The Mpumalanga High Court had found on August 21 that Mashilo’s predecessor, Busi Shiba, lied, was dishonest and had perjured herself while trying to defend a forensic audit company, Analytical Forensic Investigation Services (AFIS), for not giving the targeted officials a right of reply.
Shiba hired AFIS in 2021 to investigate allegations of massive corruption in the Emalahleni Local Municipality, and AFIS’s findings were damning – linking officials to overpayment of R11.8 million on travelling allowance, irregular payment of R4.4 million towards a company awarded a tender to construct a landfill site and bulk outflow sewer.
AFIS’s report also found that former mayor and now Correctional Services deputy minister, Lindiwe Ntshalitshali, increased managers’ salaries without a council resolution causing a loss of about R1.5 million.
AFIS recommended that an in-depth investigation be conducted on the recruitment of traffic cop trainees after it was revealed the selection process was biased to children, relatives and girlfriends of politicians.
Mpumalanga Coghsta head, Samkelo Ngubane, said that the department believed that Judge Brian Mashile erred in the analysis of the case.
“The facts were not taken into consideration, hence the judgement is based on issues adversely misconstrued and were a total miscarriage of the law,” Ngubane said.
“The senior counsel has advised the matter be appealed as the judgement is bad in the sector and too baseless to state the least. It is also a bad case law for the sector that may hamper similar cases for the future,” he added.
In setting aside the AFIS report, Judge Mashile said in his hard-hitting judgement that the investigation carried a mandate to ensure that the targeted municipal officials were tarnished.
Emalahleni municipal manager, Sizwe Mayisela, and implicated officials – chief finance officer, Jabulile Hlatshwayo, Tlhapela Lelaka (technical services director ), Colin Brentjies (technical services deputy director) and Edwin Sedupane (former deputy director for financial planning and strategy) – resorted to apply for the review and setting aside of the report.
However, when they sought confirmation if the report, which was leaked, was final or not as they had not been summoned to state their case, Shiba did not respond.
“It is conceivable and reasonable to infer that AFIS carried a mandate to ensure that the applicants and whoever else was targeted by these investigations would be tarnished by the findings of the report and be rendered unsuitable to continue employment in their current positions,” Mashile had said in his judgement.
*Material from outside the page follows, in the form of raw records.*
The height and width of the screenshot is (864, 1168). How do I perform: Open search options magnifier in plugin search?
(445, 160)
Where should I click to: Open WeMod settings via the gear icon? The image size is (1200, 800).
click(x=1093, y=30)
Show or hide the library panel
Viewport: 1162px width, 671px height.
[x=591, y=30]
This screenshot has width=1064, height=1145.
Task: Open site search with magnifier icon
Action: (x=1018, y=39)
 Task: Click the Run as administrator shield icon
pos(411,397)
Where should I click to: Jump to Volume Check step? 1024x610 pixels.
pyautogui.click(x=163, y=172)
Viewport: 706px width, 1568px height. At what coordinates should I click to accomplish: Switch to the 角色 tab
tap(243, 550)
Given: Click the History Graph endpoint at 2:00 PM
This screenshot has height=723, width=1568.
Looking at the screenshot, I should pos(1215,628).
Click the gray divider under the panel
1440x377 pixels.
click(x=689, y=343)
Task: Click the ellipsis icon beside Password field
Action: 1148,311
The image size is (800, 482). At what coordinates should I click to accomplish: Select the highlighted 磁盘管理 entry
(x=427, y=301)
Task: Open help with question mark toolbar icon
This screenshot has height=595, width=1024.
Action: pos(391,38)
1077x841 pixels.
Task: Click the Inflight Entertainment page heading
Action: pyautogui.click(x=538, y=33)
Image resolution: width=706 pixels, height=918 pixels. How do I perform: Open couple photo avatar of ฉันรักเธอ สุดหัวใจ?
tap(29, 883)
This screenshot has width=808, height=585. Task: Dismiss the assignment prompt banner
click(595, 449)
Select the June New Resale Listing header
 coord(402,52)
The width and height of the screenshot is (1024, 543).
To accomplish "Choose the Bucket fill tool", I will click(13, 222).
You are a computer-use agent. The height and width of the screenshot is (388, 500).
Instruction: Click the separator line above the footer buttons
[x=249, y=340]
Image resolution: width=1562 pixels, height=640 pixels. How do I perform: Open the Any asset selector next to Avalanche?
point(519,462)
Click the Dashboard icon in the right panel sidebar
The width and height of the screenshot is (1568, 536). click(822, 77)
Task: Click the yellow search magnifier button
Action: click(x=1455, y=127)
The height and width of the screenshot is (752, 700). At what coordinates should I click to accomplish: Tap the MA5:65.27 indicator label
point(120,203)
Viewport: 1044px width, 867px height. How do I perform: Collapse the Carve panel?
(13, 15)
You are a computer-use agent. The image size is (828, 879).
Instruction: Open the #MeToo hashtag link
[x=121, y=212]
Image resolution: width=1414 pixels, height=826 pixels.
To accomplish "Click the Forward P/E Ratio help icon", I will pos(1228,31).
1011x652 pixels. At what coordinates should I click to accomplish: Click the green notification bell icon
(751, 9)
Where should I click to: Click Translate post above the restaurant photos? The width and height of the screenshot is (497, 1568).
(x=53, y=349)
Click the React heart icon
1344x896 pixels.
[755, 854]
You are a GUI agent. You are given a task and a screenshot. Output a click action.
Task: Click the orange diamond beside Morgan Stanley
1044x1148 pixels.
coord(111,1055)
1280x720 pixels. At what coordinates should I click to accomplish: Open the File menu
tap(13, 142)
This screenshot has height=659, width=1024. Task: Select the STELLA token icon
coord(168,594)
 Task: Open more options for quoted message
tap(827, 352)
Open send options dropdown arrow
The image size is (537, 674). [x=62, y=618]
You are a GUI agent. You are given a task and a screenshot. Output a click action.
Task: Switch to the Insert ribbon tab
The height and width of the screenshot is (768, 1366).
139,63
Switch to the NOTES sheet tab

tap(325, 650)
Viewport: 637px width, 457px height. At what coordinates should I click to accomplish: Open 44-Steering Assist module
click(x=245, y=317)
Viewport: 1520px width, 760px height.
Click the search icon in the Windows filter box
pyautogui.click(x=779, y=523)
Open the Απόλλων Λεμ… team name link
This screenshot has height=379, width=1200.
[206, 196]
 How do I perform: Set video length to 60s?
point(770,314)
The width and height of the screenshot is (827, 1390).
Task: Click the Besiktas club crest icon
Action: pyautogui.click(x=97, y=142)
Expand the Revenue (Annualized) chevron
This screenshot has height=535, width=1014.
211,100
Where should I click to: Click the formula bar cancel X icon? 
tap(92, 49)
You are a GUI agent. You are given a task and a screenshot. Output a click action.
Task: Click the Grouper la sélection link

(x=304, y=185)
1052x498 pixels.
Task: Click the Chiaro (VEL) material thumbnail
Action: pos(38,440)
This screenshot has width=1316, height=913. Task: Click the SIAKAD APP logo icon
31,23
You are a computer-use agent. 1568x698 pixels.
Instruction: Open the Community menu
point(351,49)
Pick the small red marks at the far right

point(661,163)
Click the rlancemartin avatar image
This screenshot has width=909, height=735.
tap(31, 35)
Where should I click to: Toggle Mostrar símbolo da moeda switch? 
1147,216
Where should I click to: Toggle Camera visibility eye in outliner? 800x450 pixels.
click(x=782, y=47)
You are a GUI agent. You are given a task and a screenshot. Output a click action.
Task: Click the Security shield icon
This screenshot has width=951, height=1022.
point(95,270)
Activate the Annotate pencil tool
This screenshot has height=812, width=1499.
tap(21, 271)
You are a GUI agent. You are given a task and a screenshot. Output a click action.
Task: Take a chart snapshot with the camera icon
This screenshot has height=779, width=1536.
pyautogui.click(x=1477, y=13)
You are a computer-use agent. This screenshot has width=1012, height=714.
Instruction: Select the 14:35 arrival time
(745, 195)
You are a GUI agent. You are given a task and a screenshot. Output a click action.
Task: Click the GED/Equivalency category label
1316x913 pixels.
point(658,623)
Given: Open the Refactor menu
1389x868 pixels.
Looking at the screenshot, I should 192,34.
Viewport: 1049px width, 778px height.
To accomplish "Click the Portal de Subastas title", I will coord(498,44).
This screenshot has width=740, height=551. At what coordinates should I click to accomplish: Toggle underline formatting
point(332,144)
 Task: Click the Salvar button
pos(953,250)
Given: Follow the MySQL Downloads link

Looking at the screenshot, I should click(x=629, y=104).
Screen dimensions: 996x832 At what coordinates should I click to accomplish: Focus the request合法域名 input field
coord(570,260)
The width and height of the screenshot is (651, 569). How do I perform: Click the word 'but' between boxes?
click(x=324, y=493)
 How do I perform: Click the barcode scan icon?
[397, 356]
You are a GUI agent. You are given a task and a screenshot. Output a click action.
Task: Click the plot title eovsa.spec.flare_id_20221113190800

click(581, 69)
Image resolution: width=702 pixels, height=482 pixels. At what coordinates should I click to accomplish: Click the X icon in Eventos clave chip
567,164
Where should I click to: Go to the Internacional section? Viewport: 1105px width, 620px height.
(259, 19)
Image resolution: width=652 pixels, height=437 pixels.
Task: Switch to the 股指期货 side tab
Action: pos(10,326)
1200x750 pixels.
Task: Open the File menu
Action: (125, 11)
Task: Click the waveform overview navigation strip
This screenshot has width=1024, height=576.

“If the MEC was genuine, she would have made certain to receive and consider the representations of the applicants, would not have perjured herself,” he added.
Mashile also found that AFIS did not consider contents of the municipality’s report that Mayisela had compiled and submitted to Shiba to answer to matters that were investigated.
“It is hard to shake off the feeling that the denial by AFIS and the MEC that the report that was making rounds in the media was final was a strategy to stop the applicants from taking measures to protect themselves against the devastating outcome of the report,” he said.